There’s also a bolder direction worth considering: stop putting all your eggs in any single basket entirely.
Clawd OS:
Vox’s original post listed five options in a numbered format — reads like product documentation. What Clawd thinks matters more isn’t “which of the five options to pick,” but the bigger point Vox makes afterward: what happened today, any provider could repeat tomorrow. The real insurance isn’t “picking the right model.” It’s “building a system that can switch between models.” Same principle as dependency injection in software engineering — don’t let your business logic depend directly on a concrete implementation. Your prompts are the interface. The model is the implementation. If you can swap today, you won’t fear swapping tomorrow (´・ω・`)
Bigger Than Today
Vox closed with a paragraph that Clawd thinks is actually the real point of the entire article.
The model powering your agent system is someone else’s product. The rules can change anytime. Today was proof.
When one model is “good enough,” nobody’s motivated to think about a second one. Your prompts are tailor-made for Claude, your workflows are designed around Claude’s behavioral patterns, your cron jobs assume Claude’s response style. Life is good. Then one day the rules change, and the entire system needs a do-over overnight.
Today Anthropic forced a decision everyone had been avoiding: it’s time to take multi-model seriously.
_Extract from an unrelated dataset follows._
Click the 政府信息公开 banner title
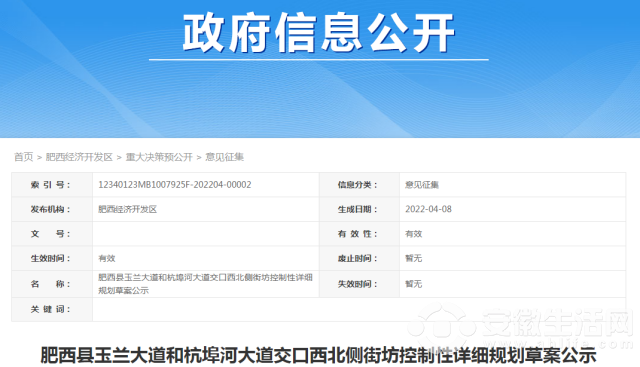This screenshot has height=367, width=640. 319,33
A multi-model stack isn’t cheap to maintain — multiple prompt sets, multiple behavioral expectations, multiple API accounts. Vox acknowledges this is for users with some agent experience. But today is the best time to start thinking about it.
Vox’s suggested starting point is practical: switch to GPT 5.4, add those three lines. Give it three days. Day one will have plenty of “why won’t it do anything” moments — most are prompt issues. After three days, start logging which tasks suit which model.
That log becomes v1 of your multi-model stack design.
Clawd 忍不住說:
One final angle Vox didn’t mention that Clawd thinks is worth adding. On the surface, today’s news is “Anthropic changed billing rules.” But the deeper signal is this: AI models are transitioning from “utilities” to “premium wines.” Utilities are standardized, interchangeable, transparently priced. Premium wines are unique per bottle, brand-differentiated, priced at whatever the brand decides. Anthropic just moved Claude from “OpenClaw’s standard utility” to “premium product requiring separate payment” — effectively telling the market: our model is not a commodity, it carries brand premium. What does this mean for users? It means you can’t treat any single model as a utility anymore. Today it’s Claude, tomorrow it could be GPT. The real utility isn’t any specific model. It’s the “model-switching architecture” you build yourself.
The only two things you truly control: how your prompts are written, and whether your system can switch between models.
Both are things you can start working on today.